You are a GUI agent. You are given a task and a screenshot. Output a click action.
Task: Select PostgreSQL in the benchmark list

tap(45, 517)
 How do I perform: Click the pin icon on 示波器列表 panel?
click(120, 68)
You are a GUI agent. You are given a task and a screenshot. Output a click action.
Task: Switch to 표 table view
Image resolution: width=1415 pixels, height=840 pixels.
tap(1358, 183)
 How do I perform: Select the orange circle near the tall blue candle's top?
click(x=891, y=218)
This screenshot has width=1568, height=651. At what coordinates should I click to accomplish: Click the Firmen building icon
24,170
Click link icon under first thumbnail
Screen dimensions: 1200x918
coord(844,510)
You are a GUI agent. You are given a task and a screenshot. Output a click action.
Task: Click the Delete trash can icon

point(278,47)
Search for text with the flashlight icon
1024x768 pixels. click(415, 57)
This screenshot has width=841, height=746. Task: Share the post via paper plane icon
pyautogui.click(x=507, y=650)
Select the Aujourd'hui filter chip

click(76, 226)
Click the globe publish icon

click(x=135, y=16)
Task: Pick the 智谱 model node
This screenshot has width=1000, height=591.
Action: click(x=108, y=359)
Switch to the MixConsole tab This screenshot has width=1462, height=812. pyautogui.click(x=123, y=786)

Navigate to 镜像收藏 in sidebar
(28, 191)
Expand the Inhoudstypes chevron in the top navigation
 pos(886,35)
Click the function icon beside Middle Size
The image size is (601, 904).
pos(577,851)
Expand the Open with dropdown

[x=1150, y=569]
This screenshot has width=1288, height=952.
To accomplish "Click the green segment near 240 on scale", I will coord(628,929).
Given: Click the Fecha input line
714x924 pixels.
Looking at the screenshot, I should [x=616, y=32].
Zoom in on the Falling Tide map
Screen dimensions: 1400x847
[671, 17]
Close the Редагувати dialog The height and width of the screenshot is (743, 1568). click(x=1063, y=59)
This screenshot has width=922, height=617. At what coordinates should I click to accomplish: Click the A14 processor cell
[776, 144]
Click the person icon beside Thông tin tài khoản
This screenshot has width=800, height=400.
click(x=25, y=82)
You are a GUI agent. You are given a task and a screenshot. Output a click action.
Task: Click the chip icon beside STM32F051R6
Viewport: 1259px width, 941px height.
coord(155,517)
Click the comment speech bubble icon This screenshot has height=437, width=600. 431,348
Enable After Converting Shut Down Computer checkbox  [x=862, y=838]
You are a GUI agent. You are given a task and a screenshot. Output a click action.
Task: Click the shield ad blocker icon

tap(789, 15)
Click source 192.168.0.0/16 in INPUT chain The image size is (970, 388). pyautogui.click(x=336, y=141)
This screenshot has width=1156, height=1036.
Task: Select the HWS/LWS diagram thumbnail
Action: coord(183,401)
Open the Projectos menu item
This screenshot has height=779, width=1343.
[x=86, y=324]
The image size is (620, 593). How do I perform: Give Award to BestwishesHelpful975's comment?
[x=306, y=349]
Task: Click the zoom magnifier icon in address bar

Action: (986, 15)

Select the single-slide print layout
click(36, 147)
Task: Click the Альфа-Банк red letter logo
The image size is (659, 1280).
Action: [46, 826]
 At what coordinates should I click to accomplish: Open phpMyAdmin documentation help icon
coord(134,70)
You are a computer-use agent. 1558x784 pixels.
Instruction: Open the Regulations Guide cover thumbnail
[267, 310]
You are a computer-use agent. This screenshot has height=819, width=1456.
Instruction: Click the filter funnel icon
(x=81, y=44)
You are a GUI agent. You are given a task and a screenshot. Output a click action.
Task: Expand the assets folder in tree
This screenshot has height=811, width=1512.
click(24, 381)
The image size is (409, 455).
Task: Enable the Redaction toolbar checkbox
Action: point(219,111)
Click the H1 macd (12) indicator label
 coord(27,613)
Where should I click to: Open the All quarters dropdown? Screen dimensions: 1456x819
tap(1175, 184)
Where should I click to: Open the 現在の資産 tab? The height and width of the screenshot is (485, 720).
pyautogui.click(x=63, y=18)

::::

WORK TO DO » Render every line of the records above as a Markdown table with the columns Row and Line. Number the rows in order and omit blank lines.

SOLUTION »
| Row | Line |
|---|---|
| 1 | You are a GUI agent. You are given a task and a screenshot. Output a click action. |
| 2 | Task: Select PostgreSQL in the benchmark list |
| 3 | tap(45, 517) |
| 4 |  How do I perform: Click the pin icon on 示波器列表 panel? |
| 5 | click(120, 68) |
| 6 | You are a GUI agent. You are given a task and a screenshot. Output a click action. |
| 7 | Task: Switch to 표 table view |
| 8 | Image resolution: width=1415 pixels, height=840 pixels. |
| 9 | tap(1358, 183) |
| 10 |  How do I perform: Select the orange circle near the tall blue candle's top? |
| 11 | click(x=891, y=218) |
| 12 | This screenshot has width=1568, height=651. At what coordinates should I click to accomplish: Click the Firmen building icon |
| 13 | 24,170 |
| 14 | Click link icon under first thumbnail |
| 15 | Screen dimensions: 1200x918 |
| 16 | coord(844,510) |
| 17 | You are a GUI agent. You are given a task and a screenshot. Output a click action. |
| 18 | Task: Click the Delete trash can icon |
| 19 | point(278,47) |
| 20 | Search for text with the flashlight icon |
| 21 | 1024x768 pixels. click(415, 57) |
| 22 | This screenshot has width=841, height=746. Task: Share the post via paper plane icon |
| 23 | pyautogui.click(x=507, y=650) |
| 24 | Select the Aujourd'hui filter chip |
| 25 | click(76, 226) |
| 26 | Click the globe publish icon |
| 27 | click(x=135, y=16) |
| 28 | Task: Pick the 智谱 model node |
| 29 | This screenshot has width=1000, height=591. |
| 30 | Action: click(x=108, y=359) |
| 31 | Switch to the MixConsole tab This screenshot has width=1462, height=812. pyautogui.click(x=123, y=786) |
| 32 | Navigate to 镜像收藏 in sidebar |
| 33 | (28, 191) |
| 34 | Expand the Inhoudstypes chevron in the top navigation |
| 35 |  pos(886,35) |
| 36 | Click the function icon beside Middle Size |
| 37 | The image size is (601, 904). |
| 38 | pos(577,851) |
| 39 | Expand the Open with dropdown |
| 40 | [x=1150, y=569] |
| 41 | This screenshot has width=1288, height=952. |
| 42 | To accomplish "Click the green segment near 240 on scale", I will coord(628,929). |
| 43 | Given: Click the Fecha input line |
| 44 | 714x924 pixels. |
| 45 | Looking at the screenshot, I should [x=616, y=32]. |
| 46 | Zoom in on the Falling Tide map |
| 47 | Screen dimensions: 1400x847 |
| 48 | [671, 17] |
| 49 | Close the Редагувати dialog The height and width of the screenshot is (743, 1568). click(x=1063, y=59) |
| 50 | This screenshot has width=922, height=617. At what coordinates should I click to accomplish: Click the A14 processor cell |
| 51 | [776, 144] |
| 52 | Click the person icon beside Thông tin tài khoản |
| 53 | This screenshot has width=800, height=400. |
| 54 | click(x=25, y=82) |
| 55 | You are a GUI agent. You are given a task and a screenshot. Output a click action. |
| 56 | Task: Click the chip icon beside STM32F051R6 |
| 57 | Viewport: 1259px width, 941px height. |
| 58 | coord(155,517) |
| 59 | Click the comment speech bubble icon This screenshot has height=437, width=600. 431,348 |
| 60 | Enable After Converting Shut Down Computer checkbox  [x=862, y=838] |
| 61 | You are a GUI agent. You are given a task and a screenshot. Output a click action. |
| 62 | Task: Click the shield ad blocker icon |
| 63 | tap(789, 15) |
| 64 | Click source 192.168.0.0/16 in INPUT chain The image size is (970, 388). pyautogui.click(x=336, y=141) |
| 65 | This screenshot has width=1156, height=1036. |
| 66 | Task: Select the HWS/LWS diagram thumbnail |
| 67 | Action: coord(183,401) |
| 68 | Open the Projectos menu item |
| 69 | This screenshot has height=779, width=1343. |
| 70 | [x=86, y=324] |
| 71 | The image size is (620, 593). How do I perform: Give Award to BestwishesHelpful975's comment? |
| 72 | [x=306, y=349] |
| 73 | Task: Click the zoom magnifier icon in address bar |
| 74 | Action: (986, 15) |
| 75 | Select the single-slide print layout |
| 76 | click(36, 147) |
| 77 | Task: Click the Альфа-Банк red letter logo |
| 78 | The image size is (659, 1280). |
| 79 | Action: [46, 826] |
| 80 |  At what coordinates should I click to accomplish: Open phpMyAdmin documentation help icon |
| 81 | coord(134,70) |
| 82 | You are a computer-use agent. 1558x784 pixels. |
| 83 | Instruction: Open the Regulations Guide cover thumbnail |
| 84 | [267, 310] |
| 85 | You are a computer-use agent. This screenshot has height=819, width=1456. |
| 86 | Instruction: Click the filter funnel icon |
| 87 | (x=81, y=44) |
| 88 | You are a GUI agent. You are given a task and a screenshot. Output a click action. |
| 89 | Task: Expand the assets folder in tree |
| 90 | This screenshot has height=811, width=1512. |
| 91 | click(24, 381) |
| 92 | The image size is (409, 455). |
| 93 | Task: Enable the Redaction toolbar checkbox |
| 94 | Action: point(219,111) |
| 95 | Click the H1 macd (12) indicator label |
| 96 |  coord(27,613) |
| 97 | Where should I click to: Open the All quarters dropdown? Screen dimensions: 1456x819 |
| 98 | tap(1175, 184) |
| 99 | Where should I click to: Open the 現在の資産 tab? The height and width of the screenshot is (485, 720). |
| 100 | pyautogui.click(x=63, y=18) |